El 11 de septiembre de 1962 Juan XXIII hizo una afirmación teológica y eclesialmente revolucionaria, cuyos efectos no iban a tardar en hacerse realidad: “La Iglesia se presenta, para los países subdesarrollados, tal como es y quiere ser: como la Iglesia de todos y, particularmente, la Iglesia de los pobres”. Con ella estaba marcando el camino a seguir por el Concilio Vaticano II, cuya inauguración tuvo lugar un mes después. En la aula conciliar hubo intervenciones que siguieron ese camino, si bien fueron escasas. El cardenal Lercaro, arzobispo de Bolonia, dijo que la Iglesia de los pobres debía ser el tema central del concilio. El obispo belga Charles Monseñor Himmer fue contundente al afirmar: “Hay que reservar a los pobres el primer lugar en la Iglesia”.
Desde muy pronto se conformó un grupo de obispos que consideraba prioritario escuchar el clamor de los pobres y responder a él con la solidaridad y el compromiso por su liberación. Ese grupo creía que el principal desafío de la Iglesia en ese momento era la violencia estructural, generadora de pobreza y desigualdad creciente, sobre todo en el Tercer Mundo, y que la actitud fundamental del cristianismo no podía ser otra que la opción por el mundo de la marginación y de la exclusión.
El 16 de noviembre de 1965, tres semanas antes de la clausura del concilio, en torno a 40 obispos, insatisfechos quizá con la orientación eurocéntrica y el optimismo desarrollista que imperaba en el aula conciliar y descontentos con la centralidad dada a la increencia religiosa como tema y desafío fundamentales en detrimento de las desigualdades entre pobres y ricos, se reunieron discretamente, casi de manera clandestina, en la Catacumba de Santa Domitila en Roma, bajo la inspiración de Helder Cámara, quien no pudo asistir al encuentro por tener que participar en los debates de la Constitución sobre la Iglesia en el Mundo Actual.
Los obispos reunidos procedían de todos los continentes, con predominio del Sur: Asia (China, Corea del Sur, India, Israel), África (Zambia, Argelia, Togo, Congo, Chad, Congo-Brazaville, Egipto, Djibouti, Seychelles), América Latina (Brasil, Argentina, Ecuador, Caribe), América del Norte (Canadá) y Europa (Francia, Bélgica, Grecia, España, Italia, Alemania, Yugoslavia). Entre los firmantes estaban Enrique Angelelli, asesinado en 1976 por los militares durante la dictadura argentina, el brasileño Antônio Fragoso, defensor de la teología de la liberación y el ecuatoriano Leonidas Proaño, obispo de los indios. Los reunidos celebraron una eucaristía y firmaron el “Pacto de las Catacumbas-Por una Iglesia pobre y servidora”, apoyado posteriormente por más de 500 obispos.

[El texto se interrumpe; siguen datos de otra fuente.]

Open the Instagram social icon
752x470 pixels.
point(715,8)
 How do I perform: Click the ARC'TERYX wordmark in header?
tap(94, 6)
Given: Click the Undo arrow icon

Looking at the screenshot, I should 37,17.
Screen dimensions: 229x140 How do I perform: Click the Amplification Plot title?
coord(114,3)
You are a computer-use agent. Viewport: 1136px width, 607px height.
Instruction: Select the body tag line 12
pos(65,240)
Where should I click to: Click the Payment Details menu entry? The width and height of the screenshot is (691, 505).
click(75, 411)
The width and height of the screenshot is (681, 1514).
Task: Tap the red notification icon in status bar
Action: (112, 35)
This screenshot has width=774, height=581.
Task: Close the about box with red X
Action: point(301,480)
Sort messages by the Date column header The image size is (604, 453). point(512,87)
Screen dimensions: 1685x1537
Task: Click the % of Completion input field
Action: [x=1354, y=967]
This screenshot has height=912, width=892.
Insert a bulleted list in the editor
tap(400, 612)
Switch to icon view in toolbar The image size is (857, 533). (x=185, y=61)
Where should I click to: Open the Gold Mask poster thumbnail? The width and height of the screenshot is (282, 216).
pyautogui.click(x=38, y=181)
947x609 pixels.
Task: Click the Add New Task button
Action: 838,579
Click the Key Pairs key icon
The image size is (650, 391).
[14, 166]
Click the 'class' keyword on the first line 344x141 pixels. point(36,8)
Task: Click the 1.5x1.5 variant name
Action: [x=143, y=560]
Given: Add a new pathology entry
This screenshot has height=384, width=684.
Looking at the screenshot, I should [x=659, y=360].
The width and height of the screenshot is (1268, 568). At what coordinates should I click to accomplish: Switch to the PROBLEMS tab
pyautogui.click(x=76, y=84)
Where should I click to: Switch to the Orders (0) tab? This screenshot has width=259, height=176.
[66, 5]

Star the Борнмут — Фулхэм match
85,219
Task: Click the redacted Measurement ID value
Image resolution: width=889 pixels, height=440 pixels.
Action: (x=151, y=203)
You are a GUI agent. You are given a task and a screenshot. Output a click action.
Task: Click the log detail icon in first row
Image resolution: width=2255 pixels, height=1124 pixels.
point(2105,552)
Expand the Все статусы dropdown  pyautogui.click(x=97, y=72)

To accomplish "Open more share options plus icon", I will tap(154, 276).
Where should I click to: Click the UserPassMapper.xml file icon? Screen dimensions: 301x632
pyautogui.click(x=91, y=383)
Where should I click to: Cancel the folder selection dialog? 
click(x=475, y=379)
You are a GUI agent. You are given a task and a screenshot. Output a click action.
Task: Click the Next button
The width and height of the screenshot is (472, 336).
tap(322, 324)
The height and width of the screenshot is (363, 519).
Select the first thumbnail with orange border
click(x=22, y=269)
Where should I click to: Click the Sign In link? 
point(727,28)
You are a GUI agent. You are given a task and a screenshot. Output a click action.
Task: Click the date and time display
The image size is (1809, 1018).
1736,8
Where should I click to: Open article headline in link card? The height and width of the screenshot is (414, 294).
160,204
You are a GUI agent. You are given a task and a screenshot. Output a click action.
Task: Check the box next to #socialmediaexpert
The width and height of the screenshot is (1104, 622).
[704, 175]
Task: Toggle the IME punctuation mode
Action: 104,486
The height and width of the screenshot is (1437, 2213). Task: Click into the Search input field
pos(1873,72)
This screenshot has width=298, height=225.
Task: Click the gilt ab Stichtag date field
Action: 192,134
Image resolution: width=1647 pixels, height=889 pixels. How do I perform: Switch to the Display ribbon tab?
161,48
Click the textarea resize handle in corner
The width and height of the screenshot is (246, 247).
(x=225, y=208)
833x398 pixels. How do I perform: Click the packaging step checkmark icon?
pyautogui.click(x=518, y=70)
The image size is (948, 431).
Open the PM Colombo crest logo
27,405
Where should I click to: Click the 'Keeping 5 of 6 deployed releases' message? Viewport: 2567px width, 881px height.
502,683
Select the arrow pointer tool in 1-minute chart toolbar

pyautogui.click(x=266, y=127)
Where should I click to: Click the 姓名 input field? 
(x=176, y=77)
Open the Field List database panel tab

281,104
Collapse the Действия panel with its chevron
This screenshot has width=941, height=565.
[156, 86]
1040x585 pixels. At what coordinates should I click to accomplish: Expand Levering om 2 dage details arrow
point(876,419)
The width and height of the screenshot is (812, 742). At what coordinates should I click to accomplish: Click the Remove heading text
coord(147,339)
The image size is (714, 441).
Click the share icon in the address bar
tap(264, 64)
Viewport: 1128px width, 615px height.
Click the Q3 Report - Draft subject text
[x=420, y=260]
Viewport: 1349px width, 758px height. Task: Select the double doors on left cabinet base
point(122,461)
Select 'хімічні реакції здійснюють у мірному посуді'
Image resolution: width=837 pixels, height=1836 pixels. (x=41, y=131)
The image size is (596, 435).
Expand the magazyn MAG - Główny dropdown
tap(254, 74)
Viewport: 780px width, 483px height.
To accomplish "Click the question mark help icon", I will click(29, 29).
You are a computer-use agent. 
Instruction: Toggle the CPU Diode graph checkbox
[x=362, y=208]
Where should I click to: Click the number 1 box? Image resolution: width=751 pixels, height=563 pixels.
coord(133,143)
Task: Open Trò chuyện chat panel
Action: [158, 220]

En el Pacto asumieron una serie de compromisos que afectaban a su vida personal y a su trabajo pastoral. En el plano personal, renunciaban a las riquezas, tanto en las apariencias como en la realidad, a poseer bienes en propiedad; rechazaban los nombres y títulos que expresaran poder como eminencia, excelencia, monseñor; en las relaciones sociales, se comprometían a evitar preferencia por los ricos y poderosos y optaban por el uso de símbolos evangélicos, nunca de metales preciosos
En su ministerio pastoral, acordaron dedicarse plenamente al servicio de las personas y los grupos económica, física, cultural y moralmente débiles y subdesarrollados, transformar las obras de beneficencia en obras sociales basadas en la caridad y la justicia, así como crear estructuras e instituciones guiadas por la igualdad y el desarrollo integral de toda persona y de todas las personas, y destinadas al logro de un nuevo orden social.
Era todo un programa revolucionario en respuesta a la propuesta de Juan XXIII. Se empezaba a fraguar un nuevo paradigma de Iglesia que unos años después daría lugar al nacimiento del cristianismo liberador, a través de las comunidades eclesiales de base, y de la teología de la liberación. El Pacto, como afirma el teólogo brasileño Oscar Beozzo, inspiró la II Conferencia del Episcopado Latinoamericano celebrada en Medellín (Colombia), en 1968, que supuso el paso gigantesco de la Iglesia colonial y dependiente a la Iglesia poscolonial de la liberación.
La propuesta de una Iglesia pobre y servidora ha sido asumida por Francisco. Existe, por tanto, una línea de continuidad entre Juan XXIII, el Pacto de las Catacumbas, el Cristianismo liberador y el papa actual. ¡Todo un signo de esperanza! El Pacto firmado hace cincuenta años ha dado sus frutos.
Juan José Tamayo es profesor de la Universidad Carlos III de Madrid y autor de La teología de la liberación en el nuevo escenario político y religioso (Tirant lo Blanch, 2011).